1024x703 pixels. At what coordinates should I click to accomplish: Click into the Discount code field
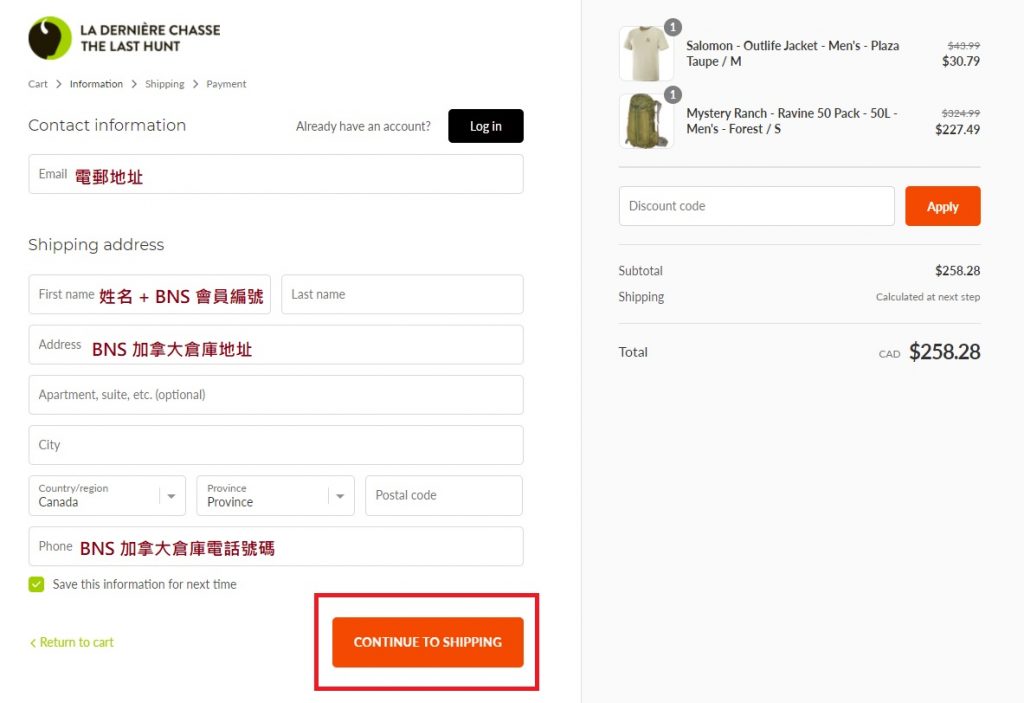point(756,206)
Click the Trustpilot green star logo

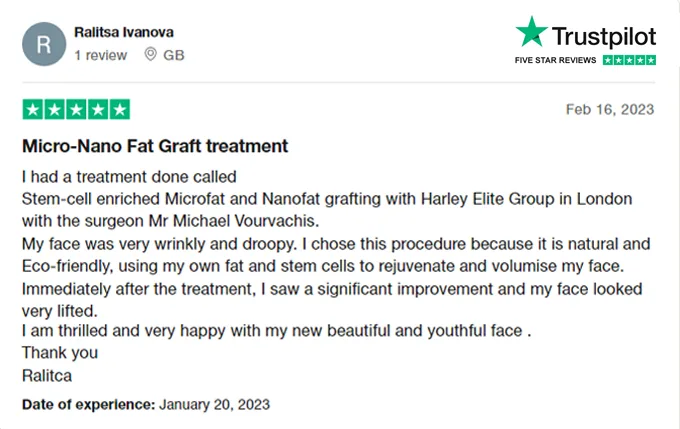pos(532,32)
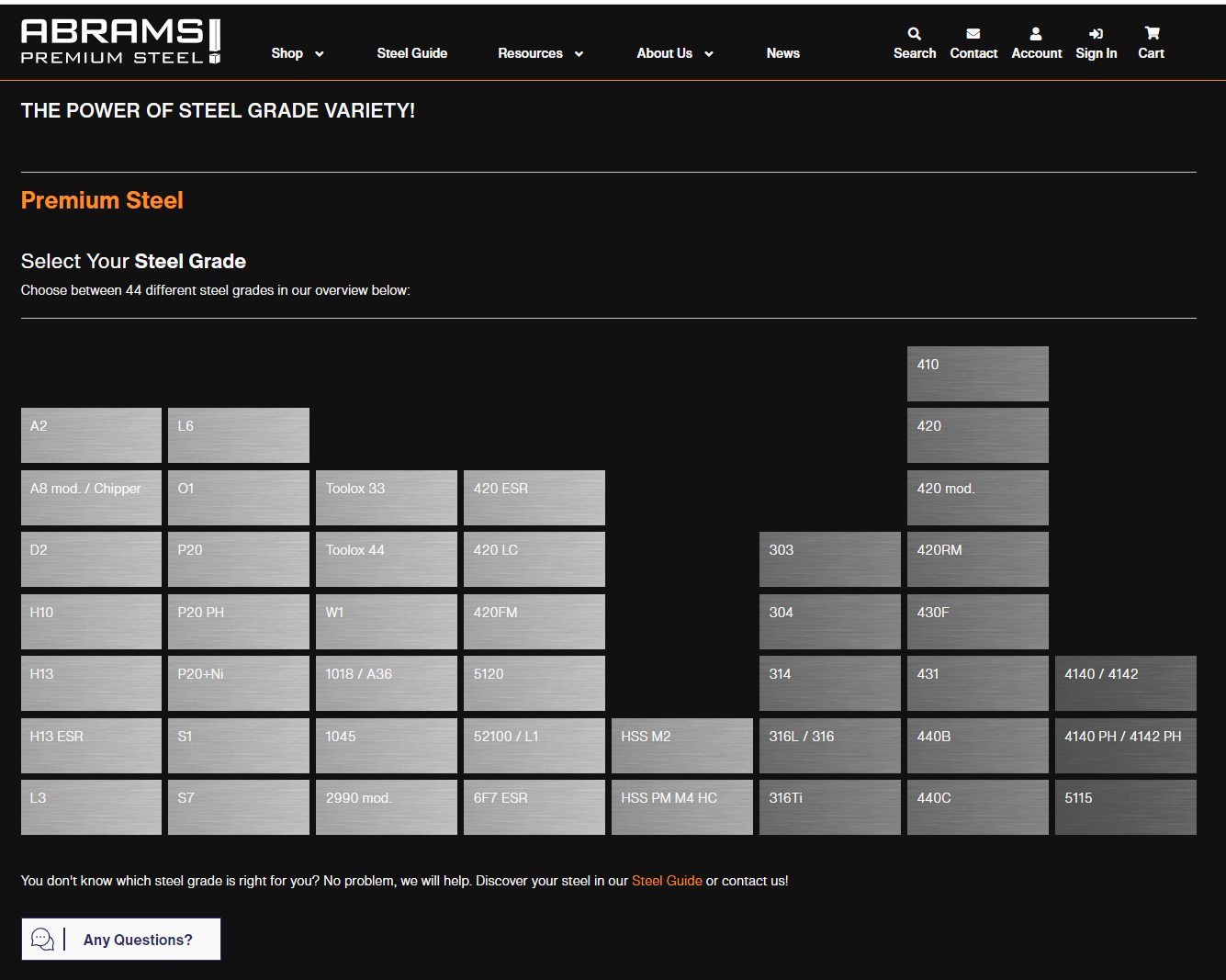Select the D2 steel grade tile
Image resolution: width=1226 pixels, height=980 pixels.
coord(91,559)
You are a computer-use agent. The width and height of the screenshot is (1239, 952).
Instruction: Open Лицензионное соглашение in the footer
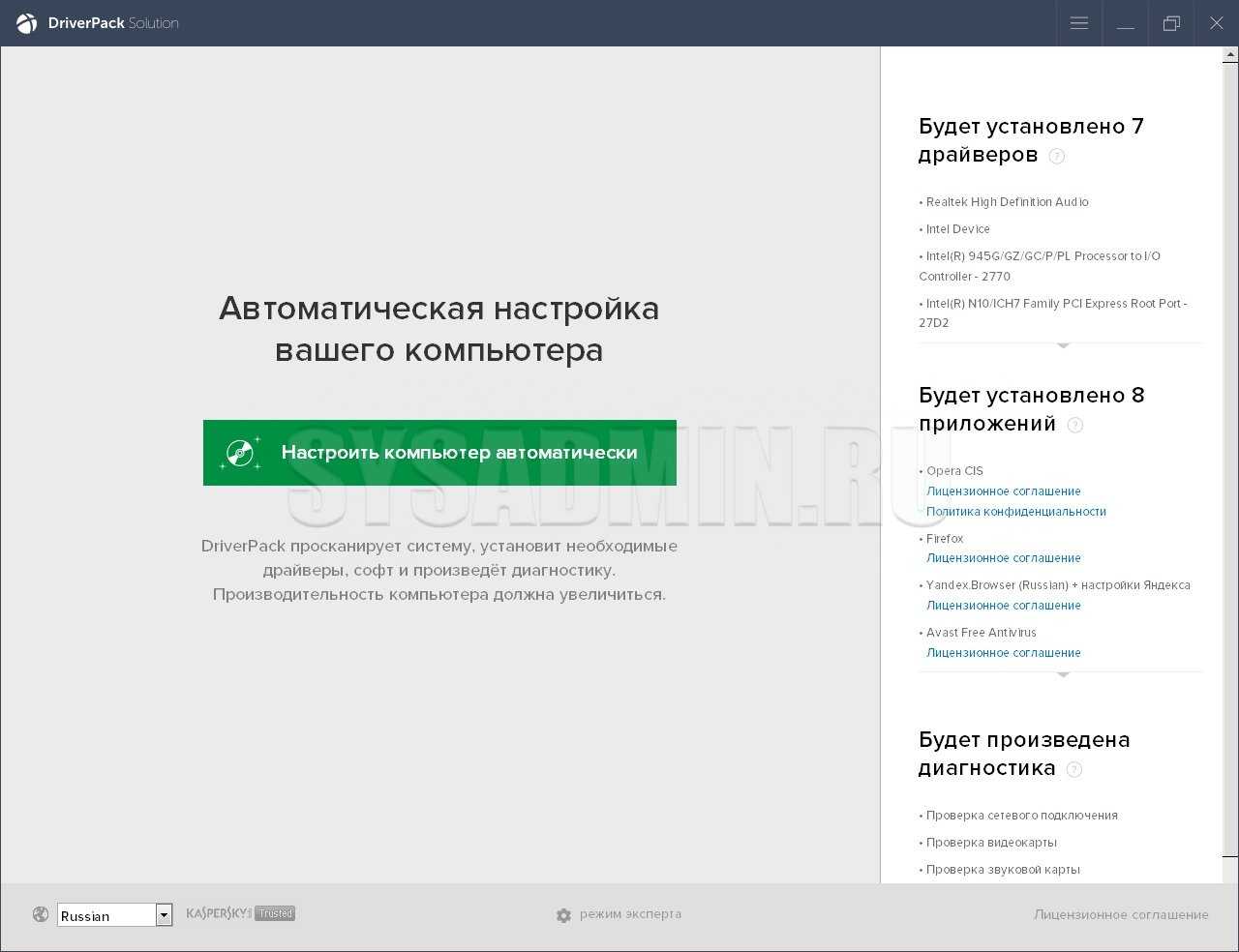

### What the exercise asks
The entries above need to be transcribed word for word, and the pictures stay out.

### Output
1024x703 pixels. At what coordinates should I click to accomplish: Click into the Discount code field
point(756,206)
Click the Trustpilot green star logo

pos(532,32)
Select the D2 steel grade tile
Image resolution: width=1226 pixels, height=980 pixels.
coord(91,559)
You are a computer-use agent. The width and height of the screenshot is (1239, 952).
Instruction: Open Лицензионное соглашение in the footer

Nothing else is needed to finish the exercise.